From 1996 to 2011, the property damage of top 10 disasters is summarized in the histgram below. This figure shows the records between 2005 and 2006 make flood and hurricane occupy the first and second heaviest disaster since 1996. The extreme climate changing in past decades is the primary cause increasing the property damage in the US.
barplot2(
as.matrix( PROPDMG.SET[EVTYPE == PROP.TOP10,][YEAR > Y2,tapply(COST/1000000000, YEAR, list)] ),
space = 0,
main = paste("Property Damage by Top 10 disasters in USA since", (Y2+1)),
xlab = "YEAR",
ylab = "Total Lost a Year in US dollors(billion)",
col = brewer.pal(10, "Set3"),
legend.text = unlist(PROPDMG.SET[EVTYPE == PROP.TOP10,][YEAR == Y2,tapply(EVTYPE, YEAR, list)])
)
I summarized the crop damage as the way I summarized the property damage. Here are the names of first 10 disasters according to the total dollars lost they caused since 1996.
# filter the top 10 events
CROP.TOP10 <- names( sort(CROPDMG.SET[YEAR > Y2,tapply(COST, EVTYPE, sum)], decreasing = TRUE) )[1:10]
## [1] "Drought" "Flood"
## [3] "Hurricane (Typhoon)" "Hail"
## [5] "Frost/Freeze" "Extreme Cold/Wind Chill"
## [7] "Heavy Rain" "Tropical Storm"
## [9] "Coastal Flood" "High Wind"
Flood did not cause the heaviest crop damage since the establish of Storm Database. At least before 2007, drought occupied the most of lost per year. Flood has became severe to the agricultural produce since 2007. Is this associated the extreme property damages happened at 2005 and 2006? This might be the trend we have to trace in the following years.
barplot2(
as.matrix( CROPDMG.SET[EVTYPE == CROP.TOP10,][YEAR > Y2,tapply(COST/1000000000, YEAR, list)] ),
main = paste("Crop Damage by Top 10 disasters in USA since", (Y2+1) ),
space = 0,
xlab = "YEAR",
ylab = "Total Lost a Year in US dollors(billion)",
col = brewer.pal(10, "Set3"),
legend.text = unlist(CROPDMG.SET[EVTYPE == CROP.TOP10,][YEAR == (Y2),tapply(EVTYPE, YEAR, list)])
)

EXERCISE TASK A
In the storm damage text, since what year has flood become severe to agricultural produce?

RECORDS FOR THE EXERCISE
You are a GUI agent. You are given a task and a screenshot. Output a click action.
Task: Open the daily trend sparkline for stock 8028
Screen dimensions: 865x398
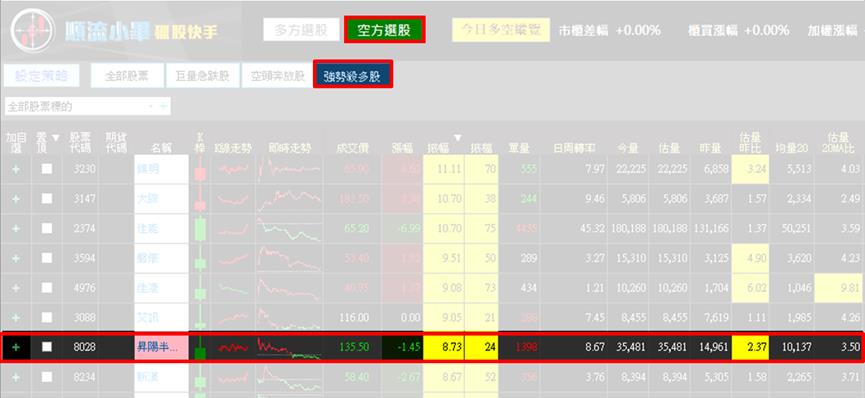coord(233,348)
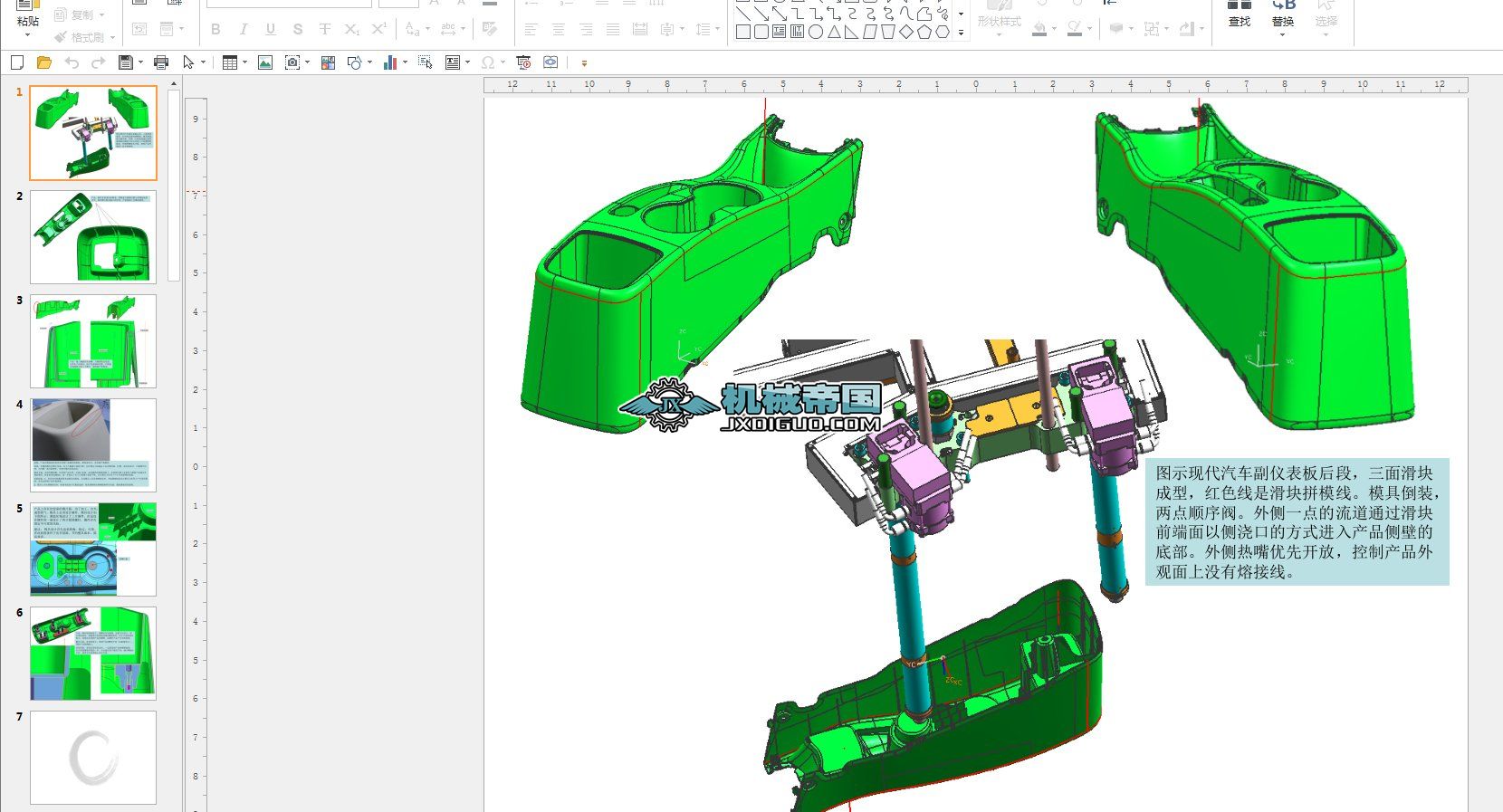Toggle Italic formatting button
Image resolution: width=1503 pixels, height=812 pixels.
tap(243, 30)
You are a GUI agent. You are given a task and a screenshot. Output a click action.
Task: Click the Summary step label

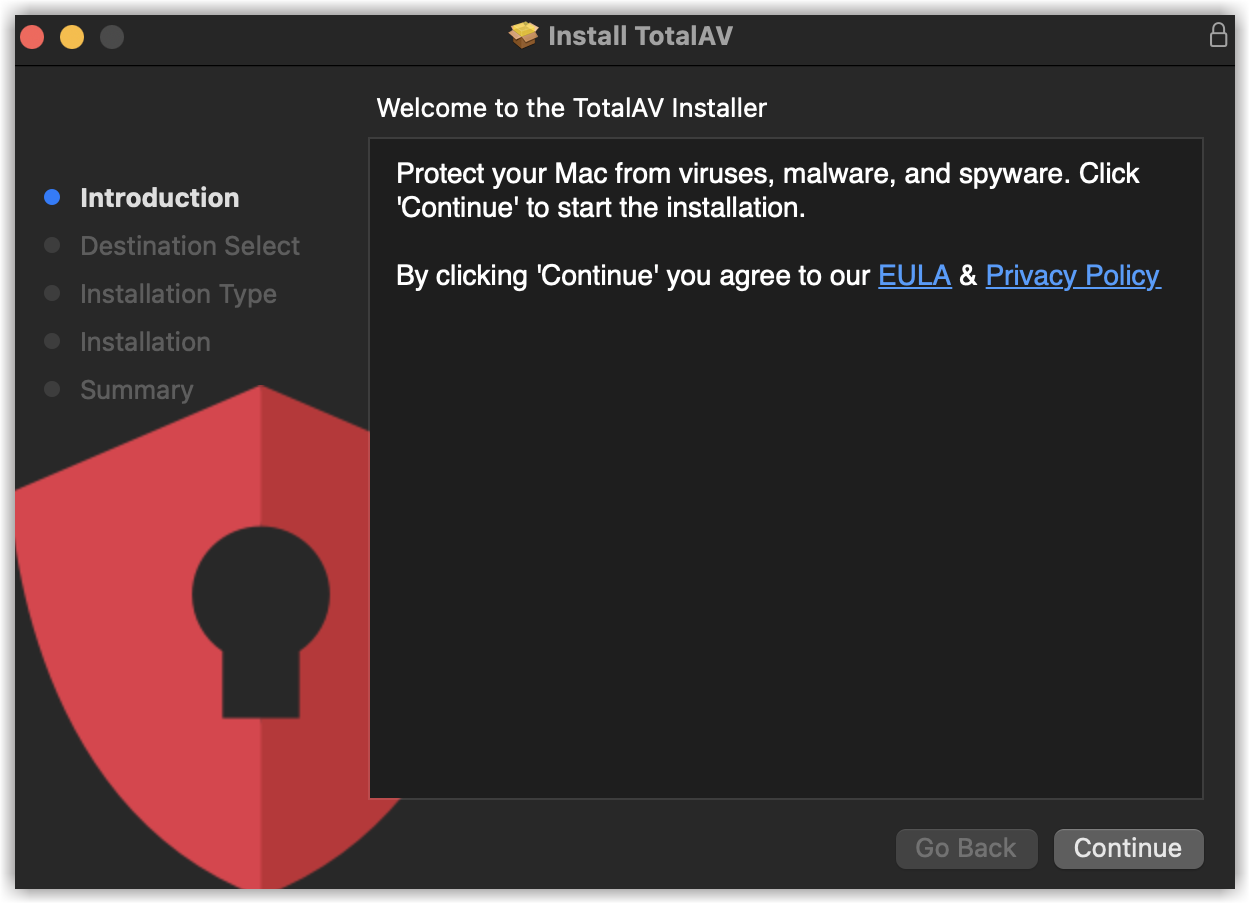(136, 390)
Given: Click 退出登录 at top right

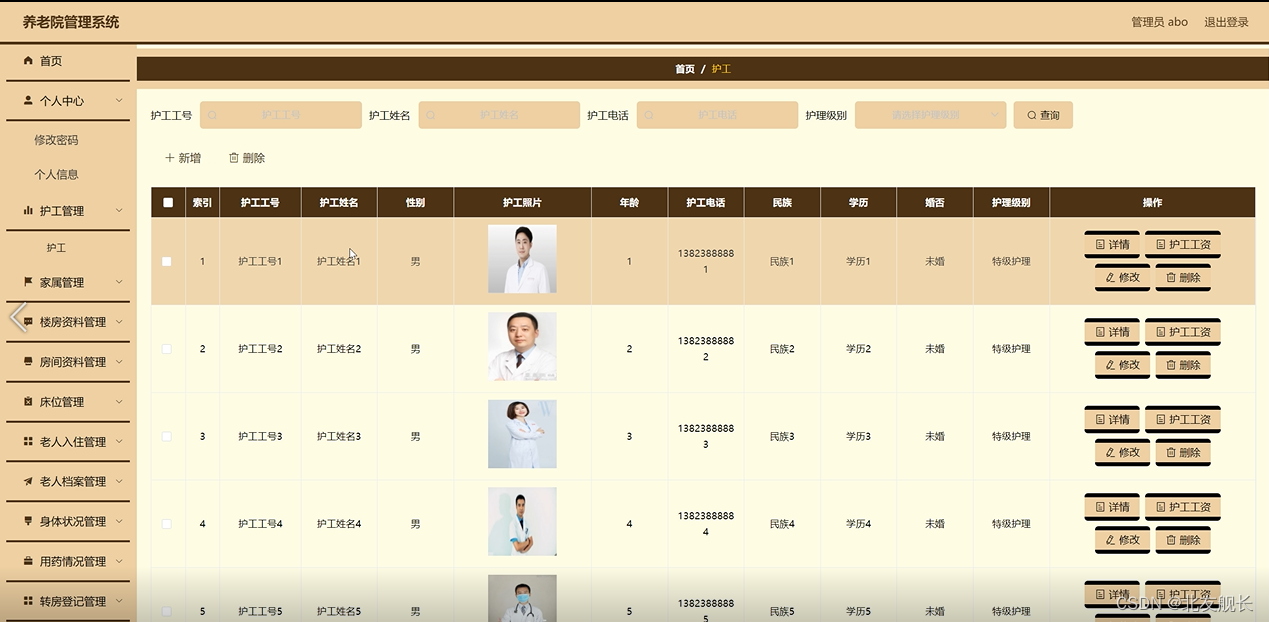Looking at the screenshot, I should [x=1227, y=21].
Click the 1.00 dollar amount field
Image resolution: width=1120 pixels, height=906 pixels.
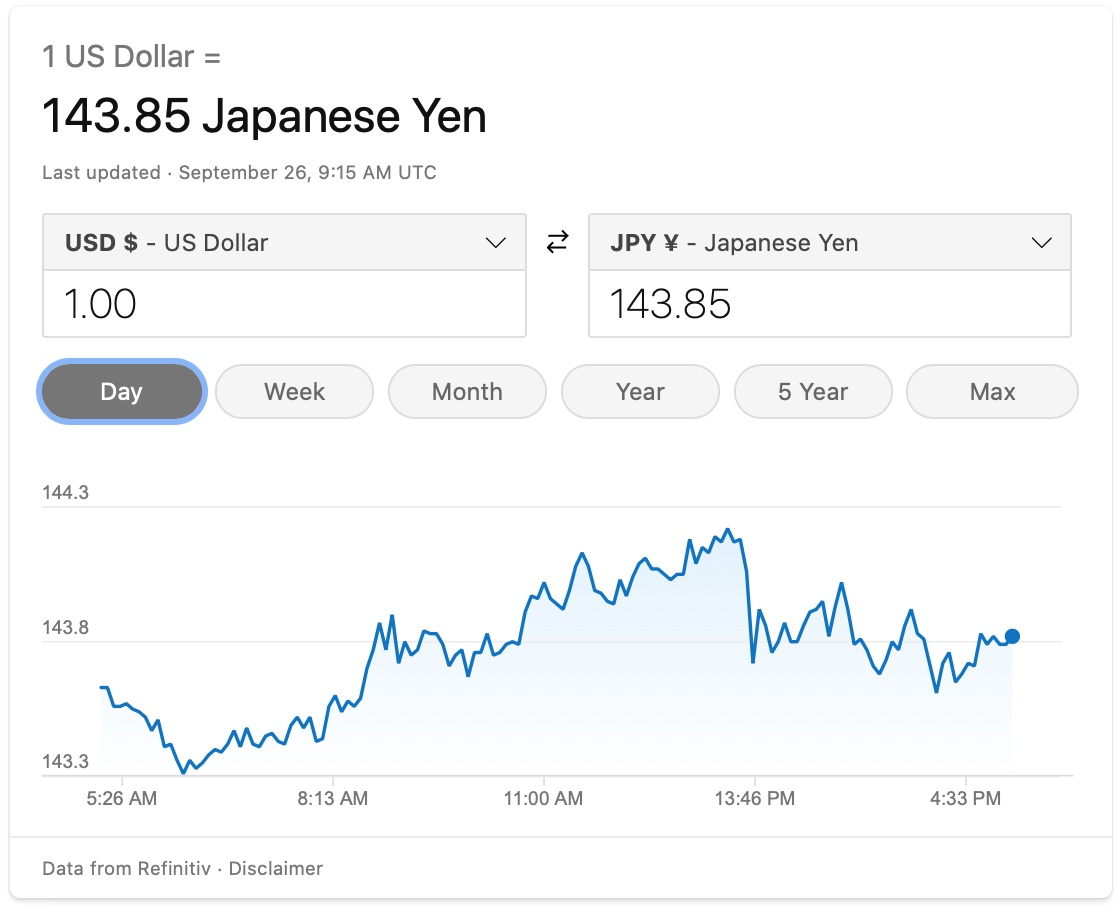[284, 304]
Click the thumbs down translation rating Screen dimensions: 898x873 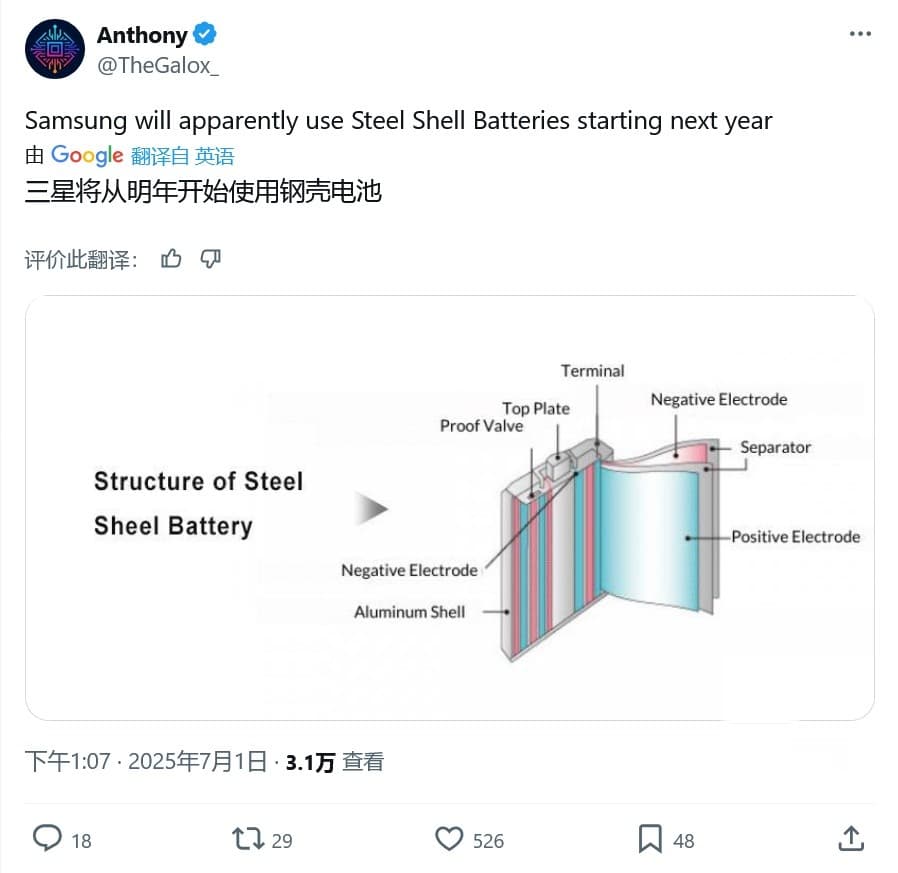point(210,259)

EXERCISE TASK B
Revise the records, beginning at their first line and stopping after the line that contains "Looking at the". Replace "GUI agent" with "interface agent", keep everything else unchanged, and leave the pictures out of your answer.

CORRECT RESULT A
2007

CORRECT RESULT B
You are a interface agent. You are given a task and a screenshot. Output a click action.
Task: Open the daily trend sparkline for stock 8028
Screen dimensions: 865x398
coord(233,348)
Toggle Italic formatting button
Image resolution: width=1503 pixels, height=812 pixels.
tap(243, 30)
You are a interface agent. You are given a task and a screenshot. Output a click action.
Task: Click the Summary step label

(136, 390)
Given: Click 退出登录 at top right

Looking at the screenshot, I should [x=1227, y=21].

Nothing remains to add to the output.